In earlier talks in the forum, Midnight Basketball had been discussed as one of the City’s most successful programs for youth and crime prevention.

However, with Federal budget cuts many of those who were involved in Midnight Basketball will no longer be part of the program.

“The success of Midnight Basketball is partly due to 4 of our staff who are paid to go and support the program and a number of those staff members will not have a job next year,” Mrs Allen said.

“We will continue as an organization but I am concerned about those particular funding cuts and for example, Midnight Basketball, you’ll have 4 less staff there to support that next year.”

Ms Price said she agreed with Mrs Allen and that she was still fighting that battle.

“In terms of youth connections, I’m really disappointed that that money was cut, and as Jenny knows, I’ve written to the state Government and I’ve also written to my federal colleague to ask for at least to have that extended,” she said.

“And it may be too late for the people Jenny unfortunately had to let go, but I’m still fighting that particular one.
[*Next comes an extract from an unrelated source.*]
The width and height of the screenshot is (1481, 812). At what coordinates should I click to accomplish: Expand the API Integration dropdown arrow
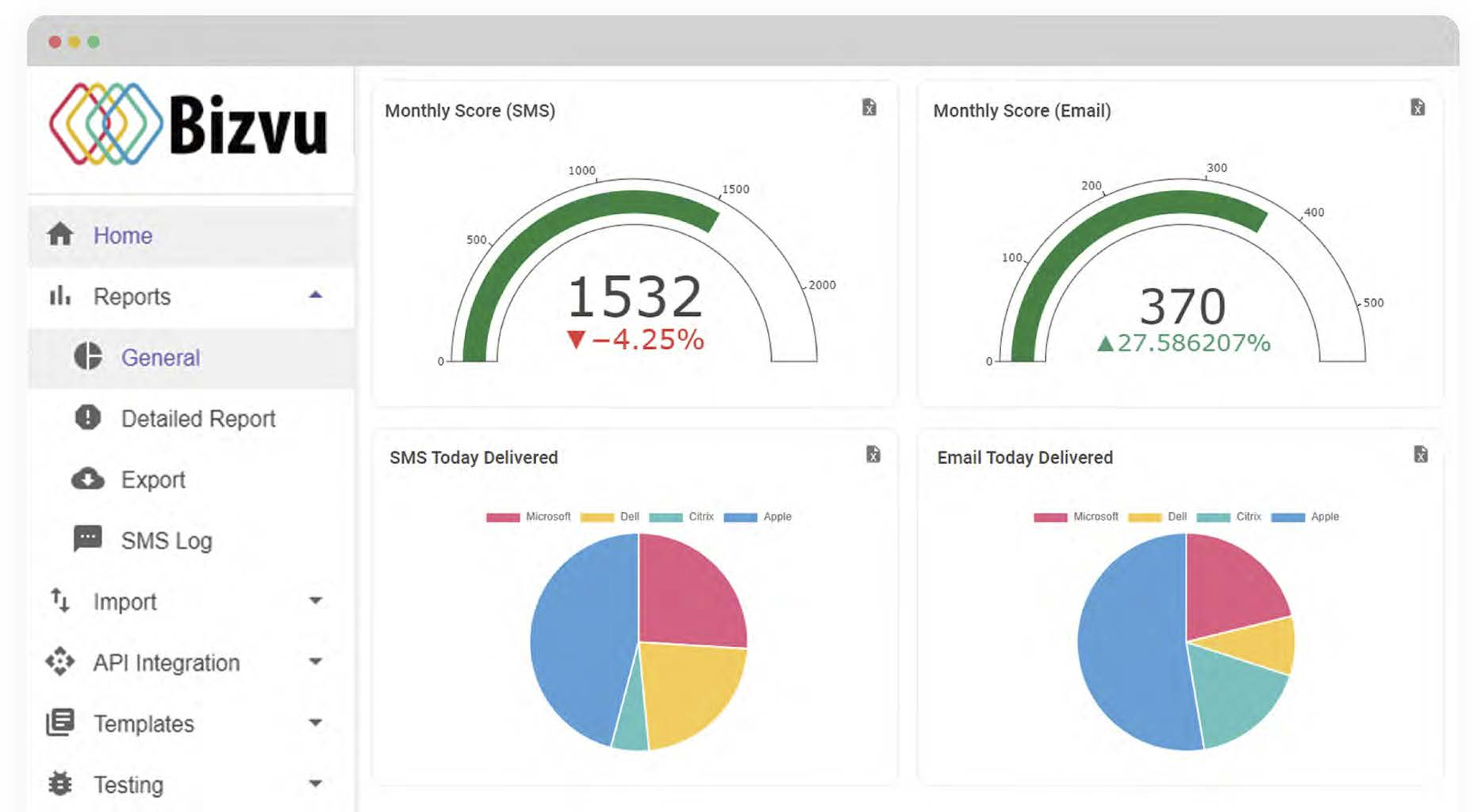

“I’m very concerned about young people in Geraldton, and listening to Conrad talk about the great work that the Council is doing, it’s a real shame to think that those sorts of programs will be affected.

“I haven’t given up, I do acknowledge the work that Jenny and her team do, it is an issue and unfortunately money is too tight to mention at the moment.

“I don’t want to get political, and I won't, but we are doing the best that we can considering the circumstances, but there is no doubt that it is an issue and as I said today on radio today, education, education, education is what we need to give young people, and I know Jenny was providing a great service for those kids who didn’t fit the main stream model and to give them some skills for them to go out and get a job give them something worthwhile to do with their lives.”

Local resident Michael Warner gave his opinion on the issue saying there wasn't enough early intervention with youth and crime. 

“I don’t want to get into Indigenous youth or Caucasian youth but I have to agree – what are we doing to mitigate the crime before it even starts?” he said.

“It seems to me that what we have is faginism, what we have are people that preying on disadvantaged youth and disengaged youth. Why do we have them? Because the federal government has ripped so much money out of programs that we can’t cope anymore.

“The Police are doing the best job and I congratulate the Police on the high profile that they’ve made in the last 6 months, but I really would like an answer to this – what are we doing about engaging the families and getting them to accept the responsibility of their children, because after all, that is one answer.”

Ms Price went onto reply that money wasn't the answer.

“I know that the Prime Minister has a personal commitment to improving the lives of Aboriginal people, and going through the numerous programs, community groups, non-community groups, we all know there are hundreds of them costing all of us, Indigenous and non-Indigenous people, billions of dollars so guess what? Money wasn’t the answer,” she said.